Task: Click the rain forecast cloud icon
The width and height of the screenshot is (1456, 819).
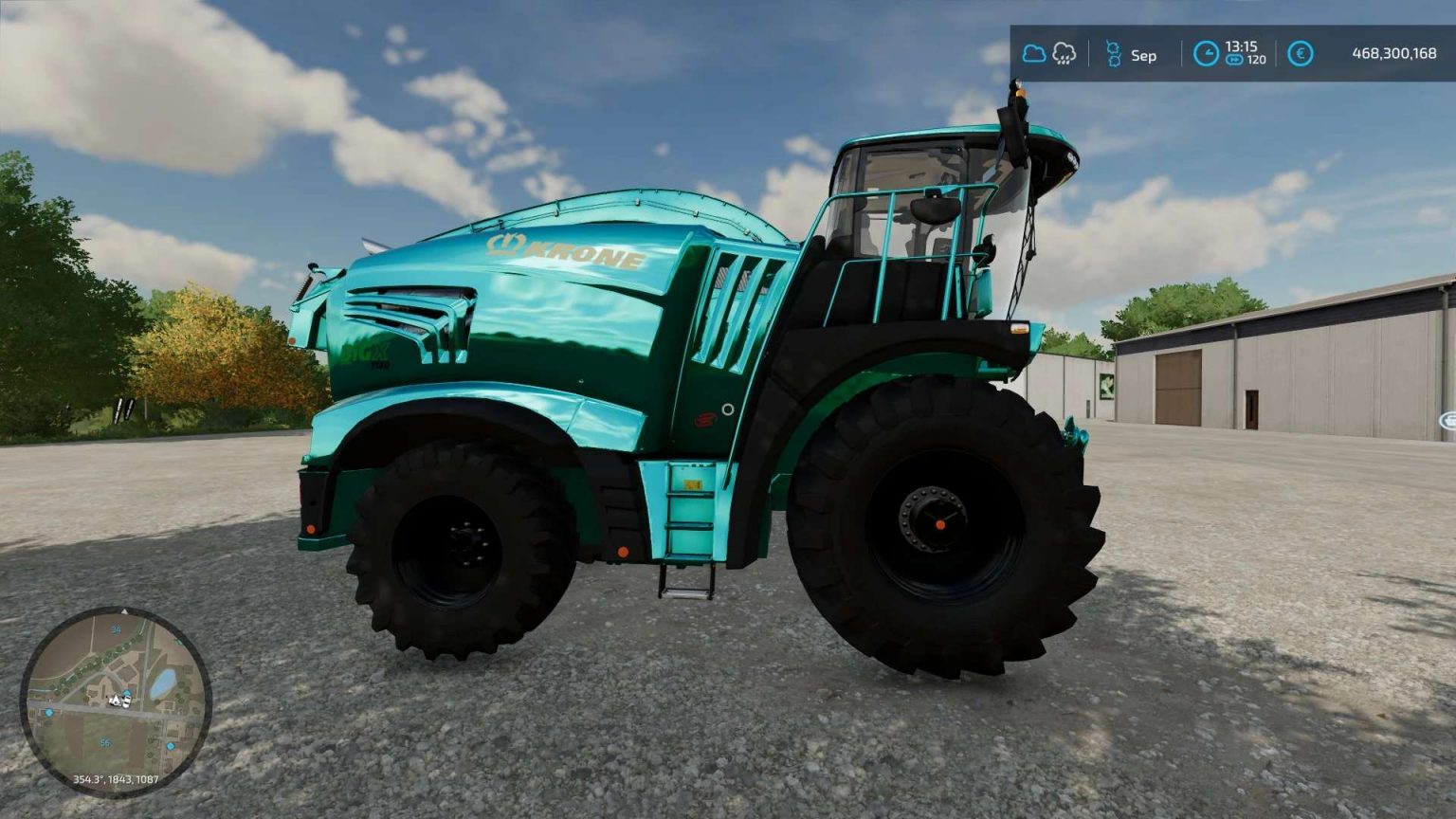Action: pyautogui.click(x=1065, y=54)
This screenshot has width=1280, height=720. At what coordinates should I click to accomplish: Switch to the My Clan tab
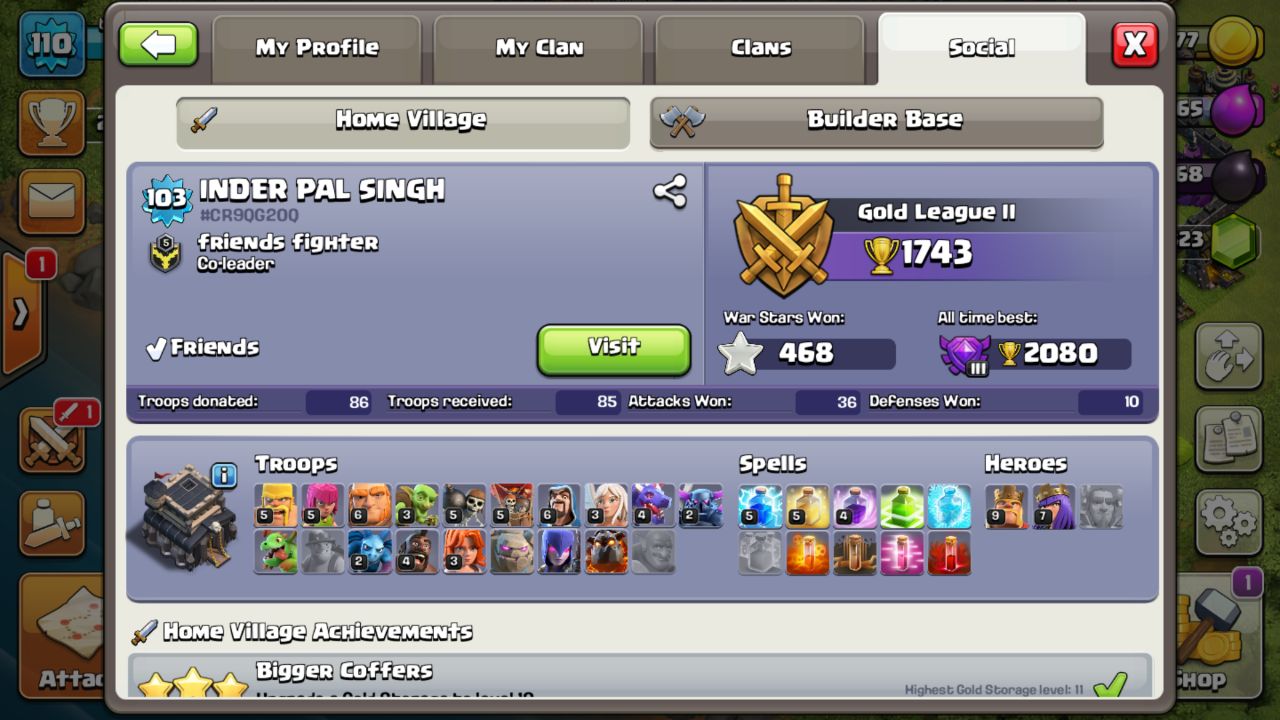point(539,47)
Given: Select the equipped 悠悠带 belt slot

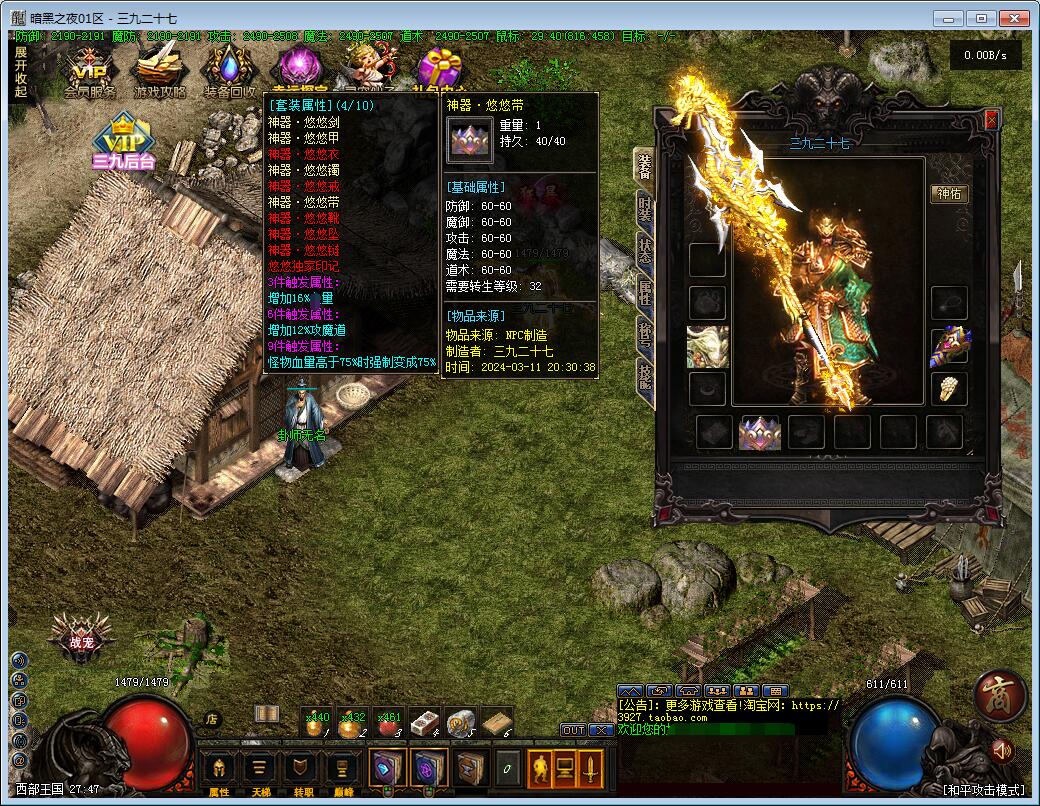Looking at the screenshot, I should pos(759,432).
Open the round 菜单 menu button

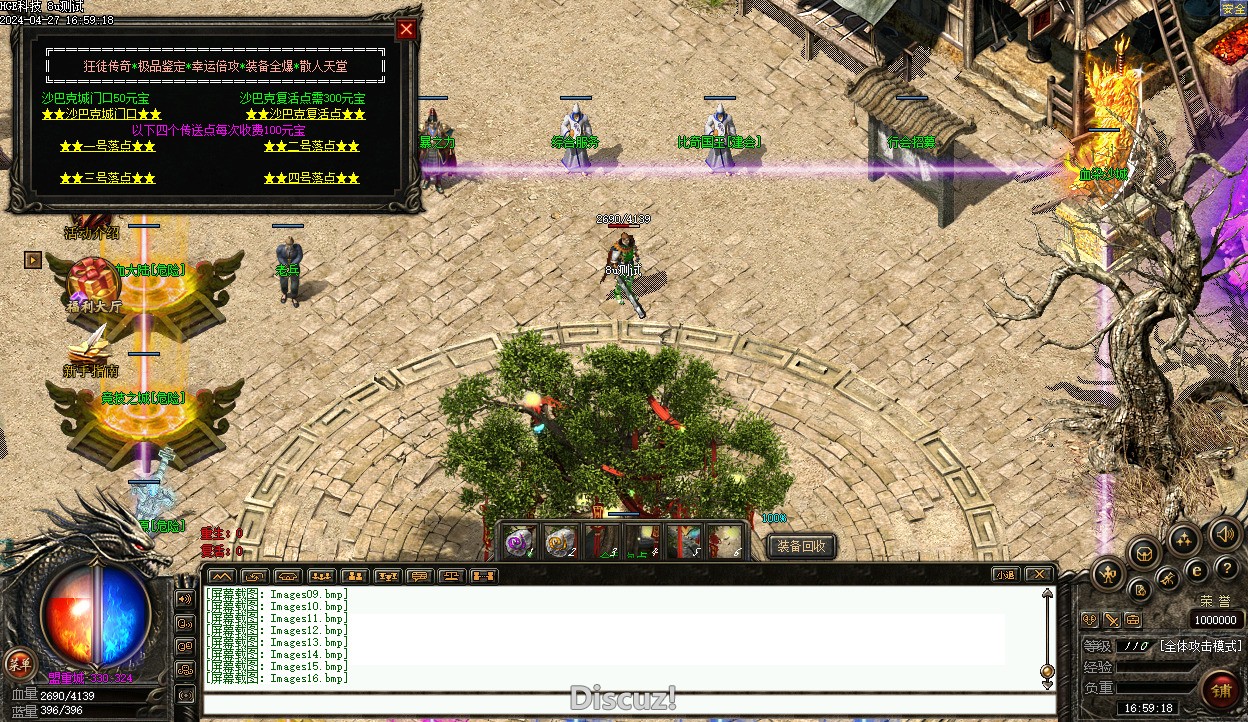coord(18,662)
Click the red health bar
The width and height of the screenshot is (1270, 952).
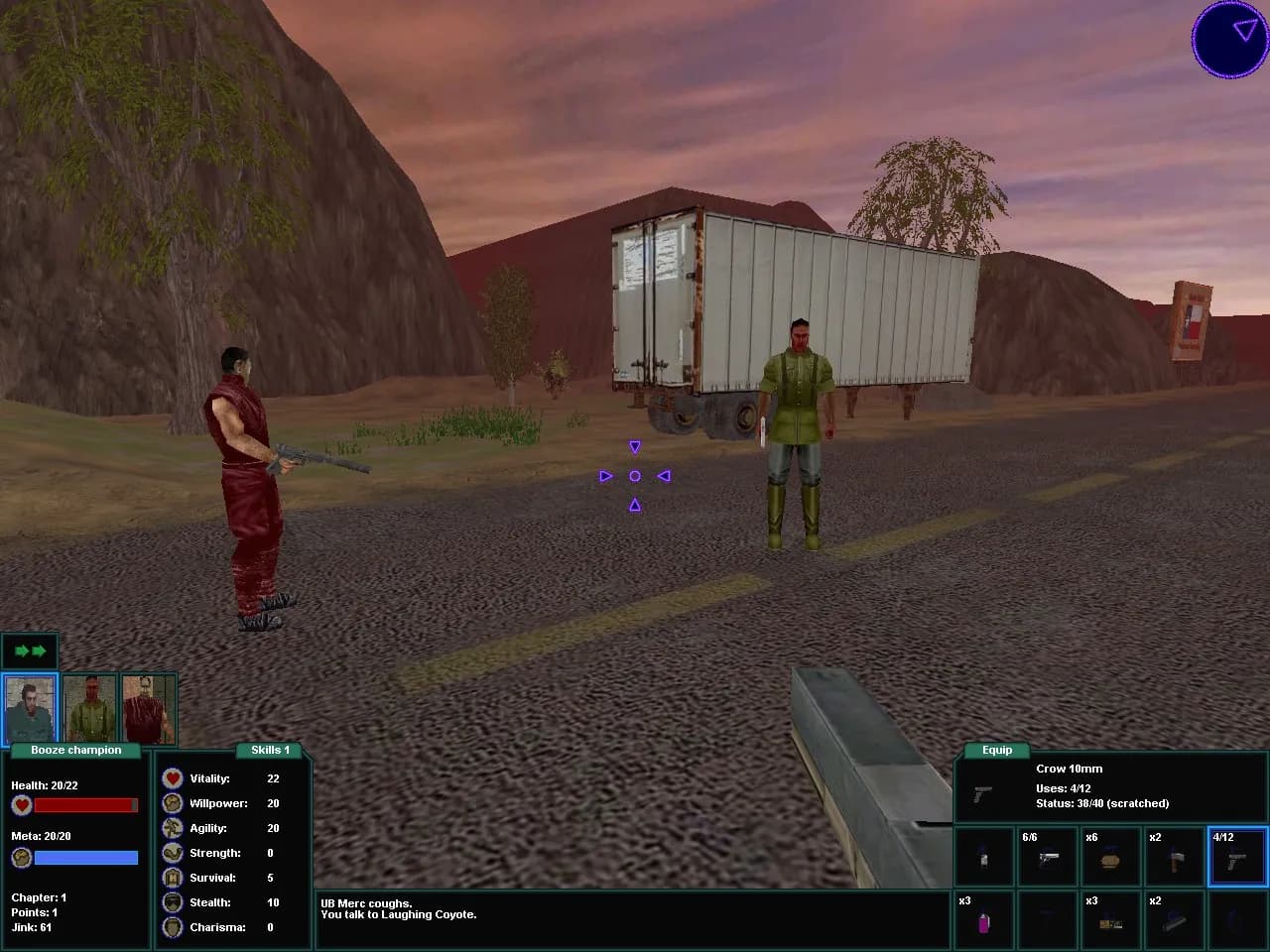[x=87, y=805]
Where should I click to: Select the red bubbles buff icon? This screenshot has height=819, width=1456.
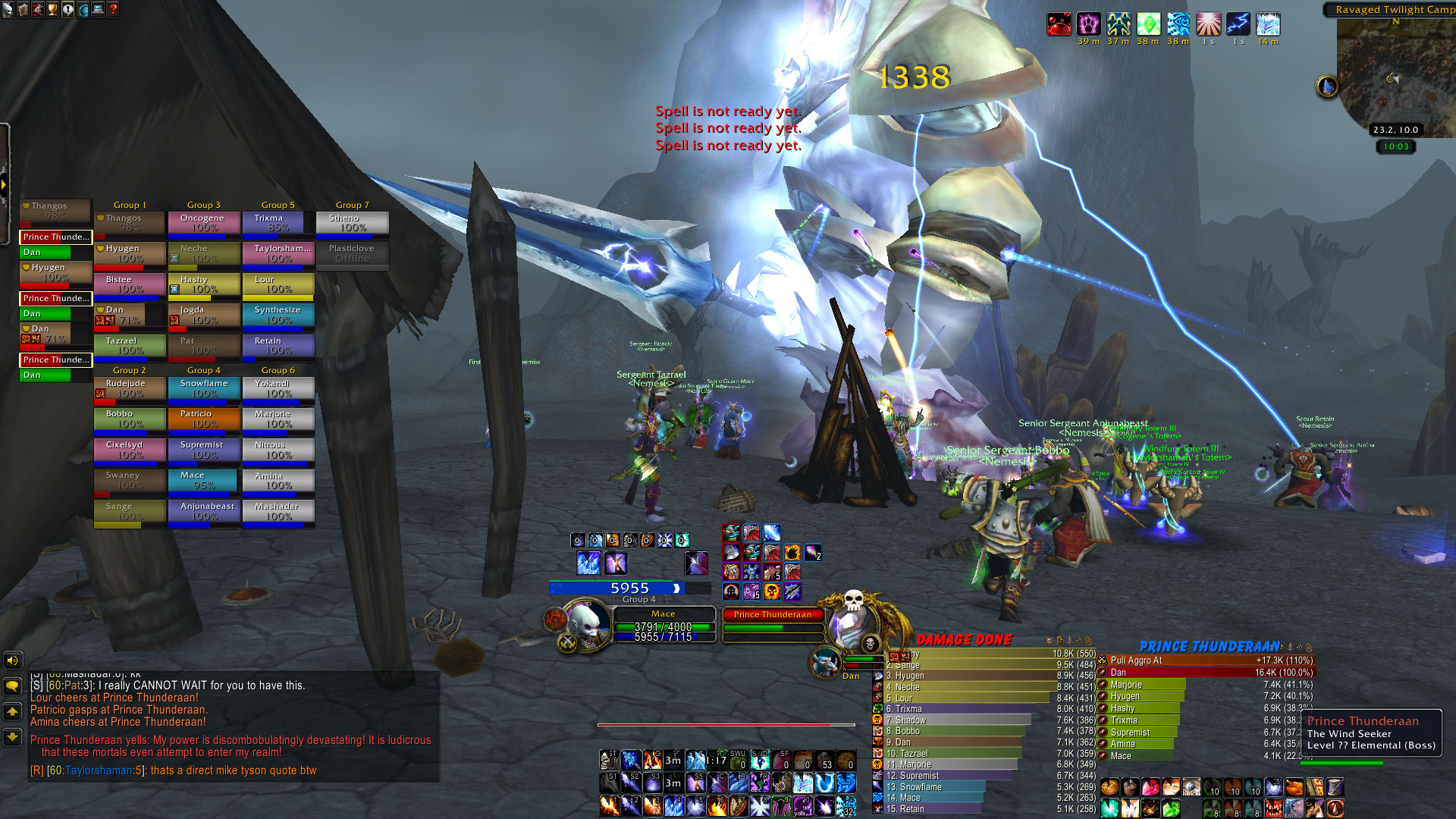(1059, 24)
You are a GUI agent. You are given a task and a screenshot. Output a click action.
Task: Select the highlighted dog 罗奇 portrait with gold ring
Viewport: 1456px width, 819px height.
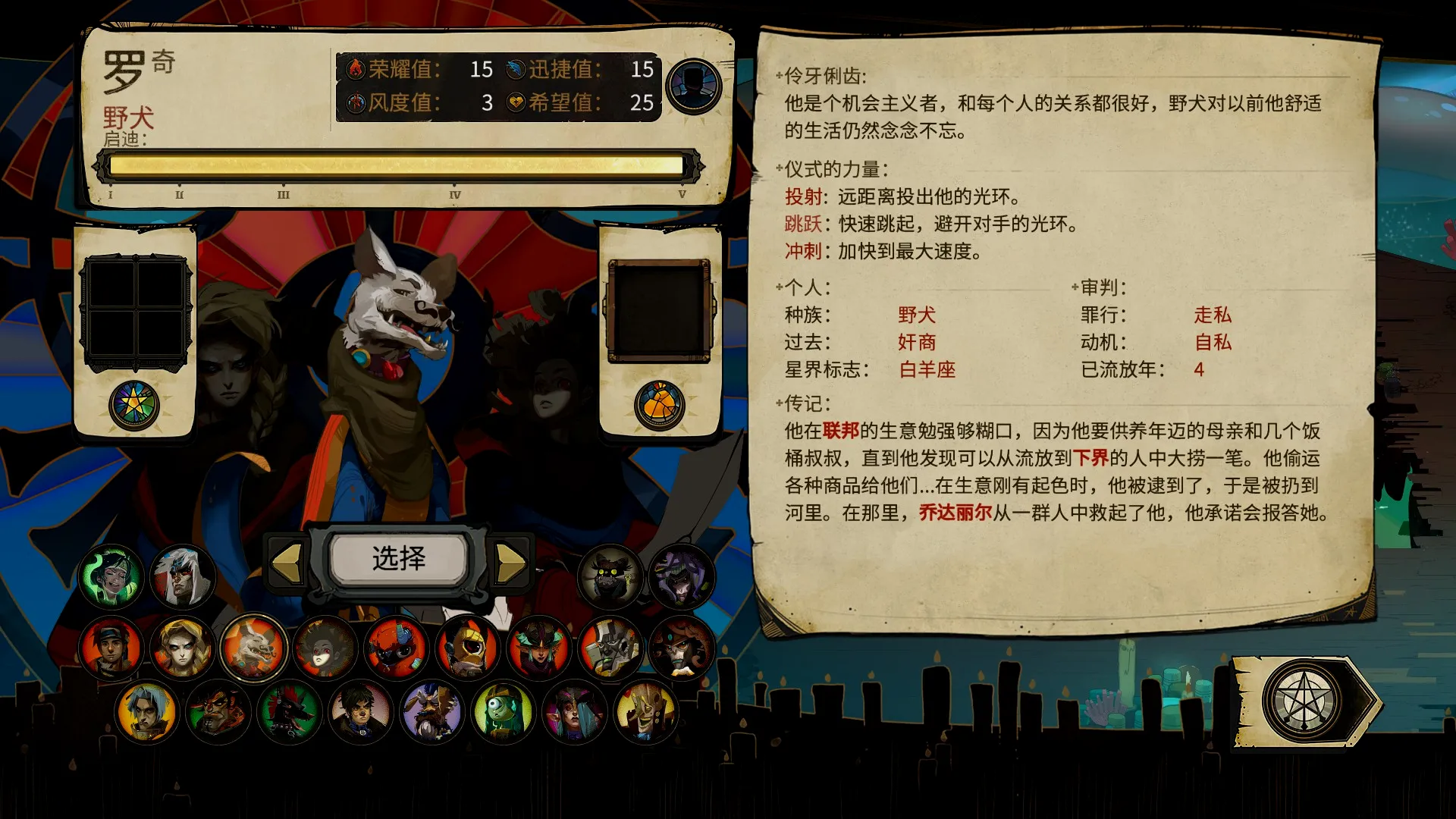256,648
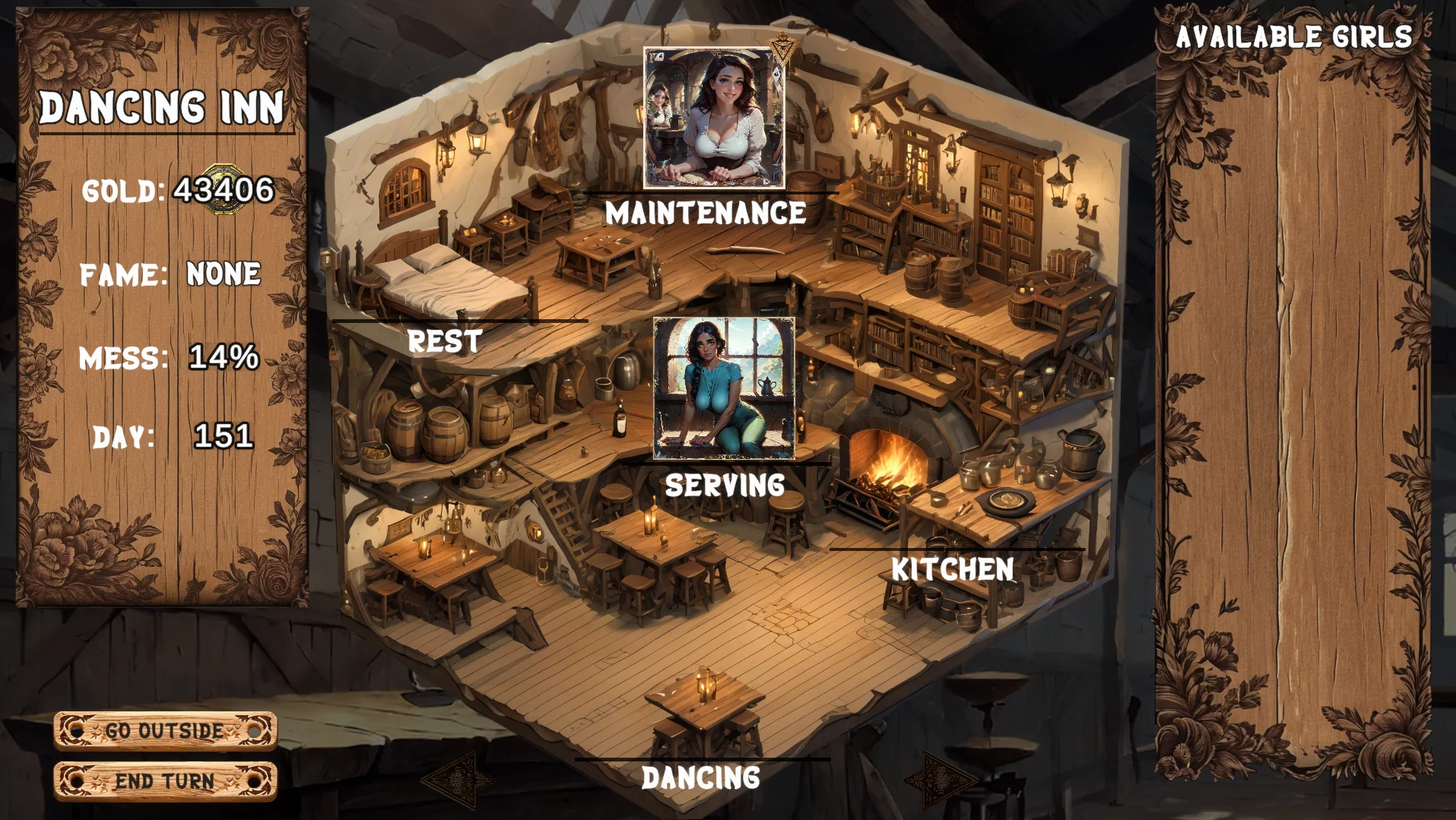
====
[Tarefa proposta]:
Reescreva em forma de tabela Markdown as linhas dos registros, começando pela linha que contém "Open the round 菜单 menu button" e seguindo até o final dos registros. Use as colunas "Número" e "Linha do registro", omita as linhas em branco e deixe as imagens fora da resposta.

[Resultado da tarefa]:
| Número | Linha do registro |
|---|---|
| 1 | Open the round 菜单 menu button |
| 2 | coord(18,662) |
| 3 | Click the red health bar |
| 4 | The width and height of the screenshot is (1270, 952). |
| 5 | [x=87, y=805] |
| 6 | Where should I click to: Select the red bubbles buff icon? This screenshot has height=819, width=1456. |
| 7 | (1059, 24) |
| 8 | You are a GUI agent. You are given a task and a screenshot. Output a click action. |
| 9 | Task: Select the highlighted dog 罗奇 portrait with gold ring |
| 10 | Viewport: 1456px width, 819px height. |
| 11 | 256,648 |